[PROBLEM REQUIREMENTS]
Nothing but an exact copy is wanted here: the line with "the Vytvořit button" and all the lines that follow it in the entries below.

───── INFORMATION

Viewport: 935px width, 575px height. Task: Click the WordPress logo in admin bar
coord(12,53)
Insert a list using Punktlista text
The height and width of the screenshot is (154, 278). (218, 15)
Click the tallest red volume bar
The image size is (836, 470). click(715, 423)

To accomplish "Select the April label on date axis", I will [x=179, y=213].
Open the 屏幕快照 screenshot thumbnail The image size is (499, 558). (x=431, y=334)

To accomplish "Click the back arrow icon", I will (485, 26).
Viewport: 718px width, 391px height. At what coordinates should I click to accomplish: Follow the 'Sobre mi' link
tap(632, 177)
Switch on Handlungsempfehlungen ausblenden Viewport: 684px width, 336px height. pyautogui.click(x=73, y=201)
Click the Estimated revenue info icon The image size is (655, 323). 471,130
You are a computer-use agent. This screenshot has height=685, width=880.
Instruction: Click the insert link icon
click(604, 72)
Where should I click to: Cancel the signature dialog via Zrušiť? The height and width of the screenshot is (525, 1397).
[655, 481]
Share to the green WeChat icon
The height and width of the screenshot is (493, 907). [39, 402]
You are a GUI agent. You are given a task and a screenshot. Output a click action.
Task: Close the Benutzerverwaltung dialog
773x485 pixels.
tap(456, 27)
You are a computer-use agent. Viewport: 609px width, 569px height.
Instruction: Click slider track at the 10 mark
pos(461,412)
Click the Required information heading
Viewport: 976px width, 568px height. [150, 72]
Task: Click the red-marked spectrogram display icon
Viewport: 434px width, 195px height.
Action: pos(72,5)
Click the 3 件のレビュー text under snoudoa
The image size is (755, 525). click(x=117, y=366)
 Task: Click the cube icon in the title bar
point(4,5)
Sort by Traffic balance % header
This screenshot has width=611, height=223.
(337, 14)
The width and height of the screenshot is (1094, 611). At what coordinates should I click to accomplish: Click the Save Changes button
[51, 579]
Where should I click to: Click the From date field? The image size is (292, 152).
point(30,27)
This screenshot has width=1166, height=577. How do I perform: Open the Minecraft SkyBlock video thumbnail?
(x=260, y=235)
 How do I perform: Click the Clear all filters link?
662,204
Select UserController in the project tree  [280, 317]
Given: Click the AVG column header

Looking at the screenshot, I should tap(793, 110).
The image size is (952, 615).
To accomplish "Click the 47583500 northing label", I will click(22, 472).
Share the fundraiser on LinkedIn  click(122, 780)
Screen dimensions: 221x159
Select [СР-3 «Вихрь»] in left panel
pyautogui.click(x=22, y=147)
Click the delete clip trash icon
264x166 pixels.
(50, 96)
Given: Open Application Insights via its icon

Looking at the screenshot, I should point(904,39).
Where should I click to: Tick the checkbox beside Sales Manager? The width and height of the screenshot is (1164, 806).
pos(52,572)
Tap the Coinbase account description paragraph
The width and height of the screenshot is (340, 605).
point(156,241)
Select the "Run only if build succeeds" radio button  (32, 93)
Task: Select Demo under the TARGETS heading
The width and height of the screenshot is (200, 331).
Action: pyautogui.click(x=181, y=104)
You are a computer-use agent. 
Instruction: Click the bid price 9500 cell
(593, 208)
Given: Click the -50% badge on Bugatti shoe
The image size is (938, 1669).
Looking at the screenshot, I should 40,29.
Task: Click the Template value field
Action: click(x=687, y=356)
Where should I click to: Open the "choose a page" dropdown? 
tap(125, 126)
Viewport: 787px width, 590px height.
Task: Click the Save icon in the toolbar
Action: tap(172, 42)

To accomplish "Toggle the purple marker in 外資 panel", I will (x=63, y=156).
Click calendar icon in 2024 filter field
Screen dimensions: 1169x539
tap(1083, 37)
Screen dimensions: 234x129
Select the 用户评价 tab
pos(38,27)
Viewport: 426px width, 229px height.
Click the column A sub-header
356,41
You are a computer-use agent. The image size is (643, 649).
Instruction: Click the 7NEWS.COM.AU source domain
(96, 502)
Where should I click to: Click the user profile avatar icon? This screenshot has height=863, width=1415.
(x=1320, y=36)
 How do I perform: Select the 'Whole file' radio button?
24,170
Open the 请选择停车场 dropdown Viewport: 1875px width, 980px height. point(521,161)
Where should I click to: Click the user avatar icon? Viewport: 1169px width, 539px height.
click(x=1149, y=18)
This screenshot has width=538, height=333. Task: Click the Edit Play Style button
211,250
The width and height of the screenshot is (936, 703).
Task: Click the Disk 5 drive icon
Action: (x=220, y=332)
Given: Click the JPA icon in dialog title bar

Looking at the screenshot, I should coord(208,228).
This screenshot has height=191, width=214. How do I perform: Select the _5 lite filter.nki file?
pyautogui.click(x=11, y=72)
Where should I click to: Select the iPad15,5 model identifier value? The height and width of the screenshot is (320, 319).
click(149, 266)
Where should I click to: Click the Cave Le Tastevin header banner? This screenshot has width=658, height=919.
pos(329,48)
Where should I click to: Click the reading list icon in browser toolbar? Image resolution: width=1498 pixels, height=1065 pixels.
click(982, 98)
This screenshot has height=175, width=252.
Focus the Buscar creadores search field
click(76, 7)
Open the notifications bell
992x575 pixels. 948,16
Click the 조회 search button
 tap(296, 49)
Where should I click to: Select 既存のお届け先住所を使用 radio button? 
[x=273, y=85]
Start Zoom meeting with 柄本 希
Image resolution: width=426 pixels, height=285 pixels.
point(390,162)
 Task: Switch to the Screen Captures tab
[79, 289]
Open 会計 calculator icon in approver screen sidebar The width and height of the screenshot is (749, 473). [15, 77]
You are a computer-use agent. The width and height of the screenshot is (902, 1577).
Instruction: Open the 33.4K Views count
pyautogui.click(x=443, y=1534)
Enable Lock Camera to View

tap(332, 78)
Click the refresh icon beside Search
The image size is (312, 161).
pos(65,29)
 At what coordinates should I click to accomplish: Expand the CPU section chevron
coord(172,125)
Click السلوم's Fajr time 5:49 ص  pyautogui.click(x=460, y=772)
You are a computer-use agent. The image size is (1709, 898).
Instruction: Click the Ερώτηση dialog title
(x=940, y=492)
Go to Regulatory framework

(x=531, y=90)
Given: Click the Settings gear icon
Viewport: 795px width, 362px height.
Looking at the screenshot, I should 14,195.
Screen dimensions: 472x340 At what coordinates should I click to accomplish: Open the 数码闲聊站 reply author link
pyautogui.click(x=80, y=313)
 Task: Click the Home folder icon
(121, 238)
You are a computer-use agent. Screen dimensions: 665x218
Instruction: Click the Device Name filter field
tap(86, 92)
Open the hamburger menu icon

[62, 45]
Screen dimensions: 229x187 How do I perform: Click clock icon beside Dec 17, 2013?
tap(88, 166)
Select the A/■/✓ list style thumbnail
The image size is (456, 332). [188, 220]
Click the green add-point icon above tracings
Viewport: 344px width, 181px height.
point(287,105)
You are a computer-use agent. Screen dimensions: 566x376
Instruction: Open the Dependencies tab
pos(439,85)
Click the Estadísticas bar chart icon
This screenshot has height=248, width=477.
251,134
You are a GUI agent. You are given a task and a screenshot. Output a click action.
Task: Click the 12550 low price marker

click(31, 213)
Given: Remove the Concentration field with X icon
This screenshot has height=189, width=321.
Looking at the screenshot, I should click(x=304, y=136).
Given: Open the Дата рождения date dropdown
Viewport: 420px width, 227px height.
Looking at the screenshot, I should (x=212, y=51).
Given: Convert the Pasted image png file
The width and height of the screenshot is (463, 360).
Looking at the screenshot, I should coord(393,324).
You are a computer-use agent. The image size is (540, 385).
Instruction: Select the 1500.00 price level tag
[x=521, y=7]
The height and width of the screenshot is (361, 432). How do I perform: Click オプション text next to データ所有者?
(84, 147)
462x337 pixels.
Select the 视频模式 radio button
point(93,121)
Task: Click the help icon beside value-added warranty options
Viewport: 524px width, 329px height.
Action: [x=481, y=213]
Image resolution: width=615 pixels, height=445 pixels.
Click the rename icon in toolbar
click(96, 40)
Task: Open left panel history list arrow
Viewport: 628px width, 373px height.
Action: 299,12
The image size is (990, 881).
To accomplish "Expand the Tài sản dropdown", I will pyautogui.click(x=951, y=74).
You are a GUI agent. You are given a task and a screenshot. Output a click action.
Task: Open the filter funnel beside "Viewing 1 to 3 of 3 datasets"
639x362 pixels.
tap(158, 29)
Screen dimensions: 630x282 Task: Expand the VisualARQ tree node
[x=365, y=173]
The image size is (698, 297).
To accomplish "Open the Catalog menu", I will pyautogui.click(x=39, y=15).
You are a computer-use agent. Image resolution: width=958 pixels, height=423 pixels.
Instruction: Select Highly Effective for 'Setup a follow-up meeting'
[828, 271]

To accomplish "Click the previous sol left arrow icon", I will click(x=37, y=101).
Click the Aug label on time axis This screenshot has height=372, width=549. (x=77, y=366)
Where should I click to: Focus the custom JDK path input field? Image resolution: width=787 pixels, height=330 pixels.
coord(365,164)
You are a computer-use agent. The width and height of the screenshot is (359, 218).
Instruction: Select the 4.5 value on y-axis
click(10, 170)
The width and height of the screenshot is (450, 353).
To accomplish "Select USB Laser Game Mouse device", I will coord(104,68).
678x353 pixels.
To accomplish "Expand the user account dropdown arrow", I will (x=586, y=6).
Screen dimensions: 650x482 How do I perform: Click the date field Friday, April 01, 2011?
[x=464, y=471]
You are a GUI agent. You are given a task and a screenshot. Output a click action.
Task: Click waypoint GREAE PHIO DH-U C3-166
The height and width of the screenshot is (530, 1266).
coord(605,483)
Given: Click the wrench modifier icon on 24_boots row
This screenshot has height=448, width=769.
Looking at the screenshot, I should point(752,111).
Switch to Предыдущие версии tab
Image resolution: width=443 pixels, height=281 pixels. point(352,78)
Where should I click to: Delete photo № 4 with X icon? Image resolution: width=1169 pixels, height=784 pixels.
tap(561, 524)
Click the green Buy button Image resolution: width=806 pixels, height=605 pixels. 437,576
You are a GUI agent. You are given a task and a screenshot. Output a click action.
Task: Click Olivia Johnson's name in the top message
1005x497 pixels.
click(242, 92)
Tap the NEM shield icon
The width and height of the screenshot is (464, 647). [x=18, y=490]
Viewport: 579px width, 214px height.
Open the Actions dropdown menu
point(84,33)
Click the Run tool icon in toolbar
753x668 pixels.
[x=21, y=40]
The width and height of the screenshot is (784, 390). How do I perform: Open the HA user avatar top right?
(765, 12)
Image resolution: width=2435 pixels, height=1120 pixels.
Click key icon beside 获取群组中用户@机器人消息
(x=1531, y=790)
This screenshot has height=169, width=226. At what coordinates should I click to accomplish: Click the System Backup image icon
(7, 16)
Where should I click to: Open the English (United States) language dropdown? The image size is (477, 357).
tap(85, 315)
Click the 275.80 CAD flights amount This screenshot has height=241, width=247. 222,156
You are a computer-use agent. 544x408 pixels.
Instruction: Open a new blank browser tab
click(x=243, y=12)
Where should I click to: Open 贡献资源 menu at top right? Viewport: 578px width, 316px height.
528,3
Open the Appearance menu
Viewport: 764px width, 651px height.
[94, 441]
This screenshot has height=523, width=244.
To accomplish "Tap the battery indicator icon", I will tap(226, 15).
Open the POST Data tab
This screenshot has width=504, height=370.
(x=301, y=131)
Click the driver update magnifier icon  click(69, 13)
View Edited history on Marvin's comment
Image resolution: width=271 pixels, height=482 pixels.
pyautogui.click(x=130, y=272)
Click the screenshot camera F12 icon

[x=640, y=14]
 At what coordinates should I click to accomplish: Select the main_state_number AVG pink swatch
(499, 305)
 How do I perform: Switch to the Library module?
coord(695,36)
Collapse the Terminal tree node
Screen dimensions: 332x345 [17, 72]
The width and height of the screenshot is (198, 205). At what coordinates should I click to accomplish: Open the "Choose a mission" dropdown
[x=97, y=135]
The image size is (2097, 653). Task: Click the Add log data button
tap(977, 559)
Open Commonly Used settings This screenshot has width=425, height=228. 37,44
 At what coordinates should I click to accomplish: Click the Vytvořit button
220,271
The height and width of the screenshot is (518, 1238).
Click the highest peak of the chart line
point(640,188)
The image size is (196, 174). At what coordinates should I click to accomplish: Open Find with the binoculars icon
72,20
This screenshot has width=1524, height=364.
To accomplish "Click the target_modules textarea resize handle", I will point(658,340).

──────────

[ANSWER BELOW]
 At what coordinates should I click to accomplish: Click the Vytvořit button
220,271
The height and width of the screenshot is (518, 1238).
Click the highest peak of the chart line
point(640,188)
The image size is (196, 174). At what coordinates should I click to accomplish: Open Find with the binoculars icon
72,20
This screenshot has width=1524, height=364.
To accomplish "Click the target_modules textarea resize handle", I will point(658,340).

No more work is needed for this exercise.